AgentSkillsCN

remediation

Kubernetes 安全修复措施。在提出或执行 Pod 重启、部署扩缩容,或回滚操作时使用。务必先进行模拟演练,确保万无一失。

SKILL.md
--- frontmatter
name: remediation
description: Safe remediation actions for Kubernetes. Use when proposing or executing pod restarts, deployment scaling, or rollbacks.
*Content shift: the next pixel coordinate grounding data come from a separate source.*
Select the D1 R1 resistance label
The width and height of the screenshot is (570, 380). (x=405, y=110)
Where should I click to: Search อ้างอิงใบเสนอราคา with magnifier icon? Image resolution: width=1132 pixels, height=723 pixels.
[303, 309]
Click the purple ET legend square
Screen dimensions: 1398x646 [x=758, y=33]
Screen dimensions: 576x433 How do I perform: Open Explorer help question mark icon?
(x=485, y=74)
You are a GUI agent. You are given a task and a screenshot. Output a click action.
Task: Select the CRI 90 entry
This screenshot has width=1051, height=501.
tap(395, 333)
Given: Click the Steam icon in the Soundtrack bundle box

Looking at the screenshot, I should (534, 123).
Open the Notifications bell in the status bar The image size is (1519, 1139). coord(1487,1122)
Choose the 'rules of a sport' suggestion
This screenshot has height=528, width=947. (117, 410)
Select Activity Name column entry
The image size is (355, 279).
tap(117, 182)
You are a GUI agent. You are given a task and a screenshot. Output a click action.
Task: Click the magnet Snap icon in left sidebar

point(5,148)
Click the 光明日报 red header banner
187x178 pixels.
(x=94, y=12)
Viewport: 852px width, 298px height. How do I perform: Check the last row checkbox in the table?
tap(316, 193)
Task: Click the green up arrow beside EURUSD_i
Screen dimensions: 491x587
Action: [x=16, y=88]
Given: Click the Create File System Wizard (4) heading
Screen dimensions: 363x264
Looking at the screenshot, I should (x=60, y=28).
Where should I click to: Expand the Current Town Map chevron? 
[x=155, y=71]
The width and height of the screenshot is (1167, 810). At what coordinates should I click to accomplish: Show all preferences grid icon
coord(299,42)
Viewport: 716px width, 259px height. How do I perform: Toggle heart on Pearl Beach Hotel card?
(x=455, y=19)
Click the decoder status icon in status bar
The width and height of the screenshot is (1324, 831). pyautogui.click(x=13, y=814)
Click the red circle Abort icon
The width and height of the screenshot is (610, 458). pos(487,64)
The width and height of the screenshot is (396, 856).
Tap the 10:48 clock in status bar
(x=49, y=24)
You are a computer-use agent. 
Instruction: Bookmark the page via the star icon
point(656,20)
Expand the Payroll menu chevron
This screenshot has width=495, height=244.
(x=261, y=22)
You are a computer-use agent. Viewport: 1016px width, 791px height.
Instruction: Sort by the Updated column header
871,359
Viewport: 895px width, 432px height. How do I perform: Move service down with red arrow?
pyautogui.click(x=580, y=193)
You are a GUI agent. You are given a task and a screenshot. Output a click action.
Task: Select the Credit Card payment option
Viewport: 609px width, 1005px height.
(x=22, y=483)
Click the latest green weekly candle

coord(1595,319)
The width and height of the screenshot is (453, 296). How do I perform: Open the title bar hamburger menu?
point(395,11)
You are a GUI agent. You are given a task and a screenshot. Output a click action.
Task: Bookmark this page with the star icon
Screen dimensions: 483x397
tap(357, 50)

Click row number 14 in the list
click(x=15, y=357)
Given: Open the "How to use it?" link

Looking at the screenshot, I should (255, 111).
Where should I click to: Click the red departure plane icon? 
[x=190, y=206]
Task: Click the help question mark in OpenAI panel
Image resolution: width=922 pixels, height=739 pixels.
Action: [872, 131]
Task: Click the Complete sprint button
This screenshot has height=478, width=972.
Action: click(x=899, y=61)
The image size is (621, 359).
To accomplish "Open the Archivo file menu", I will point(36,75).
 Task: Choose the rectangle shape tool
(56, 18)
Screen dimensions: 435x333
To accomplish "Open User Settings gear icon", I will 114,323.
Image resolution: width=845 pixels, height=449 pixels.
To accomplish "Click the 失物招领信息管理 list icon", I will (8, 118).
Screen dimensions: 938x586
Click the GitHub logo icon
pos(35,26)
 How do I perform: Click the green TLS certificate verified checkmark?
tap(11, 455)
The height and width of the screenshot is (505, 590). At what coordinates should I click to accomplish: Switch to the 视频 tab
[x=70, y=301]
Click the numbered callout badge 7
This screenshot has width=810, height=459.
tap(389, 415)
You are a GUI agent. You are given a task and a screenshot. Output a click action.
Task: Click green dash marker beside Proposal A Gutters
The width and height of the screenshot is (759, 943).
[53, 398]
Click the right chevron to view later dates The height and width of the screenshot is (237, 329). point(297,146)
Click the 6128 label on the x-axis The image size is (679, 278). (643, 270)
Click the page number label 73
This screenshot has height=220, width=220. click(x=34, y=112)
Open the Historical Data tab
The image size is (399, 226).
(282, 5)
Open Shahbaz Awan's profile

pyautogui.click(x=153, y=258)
Always use dry-run first.

Remediation Actions

Safety Principles

  1. ALWAYS dry-run first - All scripts support --dry-run flag
  2. Confirm before executing - Show what will happen, ask for confirmation
  3. Document the action - Log what was done and why
  4. Have a rollback plan - Know how to undo the action

Available Scripts

All scripts are in .claude/skills/remediation/scripts/

restart_pod.py - Restart a pod by deleting it

bash
# Dry run (shows what would happen)
python .claude/skills/remediation/scripts/restart_pod.py <pod-name> -n <namespace> --dry-run

# Execute
python .claude/skills/remediation/scripts/restart_pod.py <pod-name> -n <namespace>

scale_deployment.py - Scale a deployment

bash
# Dry run
python .claude/skills/remediation/scripts/scale_deployment.py <deployment> -n <namespace> --replicas N --dry-run

# Execute
python .claude/skills/remediation/scripts/scale_deployment.py <deployment> -n <namespace> --replicas N

rollback_deployment.py - Rollback to previous revision

bash
# Dry run (shows current and target revision)
python .claude/skills/remediation/scripts/rollback_deployment.py <deployment> -n <namespace> --dry-run

# Execute
python .claude/skills/remediation/scripts/rollback_deployment.py <deployment> -n <namespace>

Remediation Workflow

  1. Diagnose first - Use k8s-debugger to understand the issue
  2. Propose action - State what you plan to do and why
  3. Dry run - Show what will happen
  4. Get confirmation - Ask user to confirm
  5. Execute - Run the action
  6. Verify - Check that the issue is resolved

Common Remediation Scenarios

Pod stuck in CrashLoopBackOff

bash
# 1. Check events
python .claude/skills/infrastructure/kubernetes/scripts/get_events.py <pod> -n <namespace>

# 2. If fixable by restart, dry-run first
python .claude/skills/remediation/scripts/restart_pod.py <pod> -n <namespace> --dry-run

# 3. Execute restart
python .claude/skills/remediation/scripts/restart_pod.py <pod> -n <namespace>

Deployment stuck with bad image

bash
# 1. Check history
python .claude/skills/infrastructure/kubernetes/scripts/get_history.py <deployment> -n <namespace>

# 2. Dry-run rollback
python .claude/skills/remediation/scripts/rollback_deployment.py <deployment> -n <namespace> --dry-run

# 3. Execute rollback
python .claude/skills/remediation/scripts/rollback_deployment.py <deployment> -n <namespace>

Service under high load

bash
# 1. Check current state
python .claude/skills/infrastructure/kubernetes/scripts/describe_deployment.py <deployment> -n <namespace>

# 2. Dry-run scale up
python .claude/skills/remediation/scripts/scale_deployment.py <deployment> -n <namespace> --replicas 5 --dry-run

# 3. Execute scale
python .claude/skills/remediation/scripts/scale_deployment.py <deployment> -n <namespace> --replicas 5

Output Format

When proposing remediation, use this structure:

code
## Proposed Remediation

**Action**: [e.g., Restart pod, Scale deployment, Rollback]
**Target**: [resource name and namespace]
**Reason**: [why this action will help]
**Risk**: [potential side effects]

### Dry Run Output
[output from --dry-run]

### Confirmation Required
Please confirm you want to proceed with this action.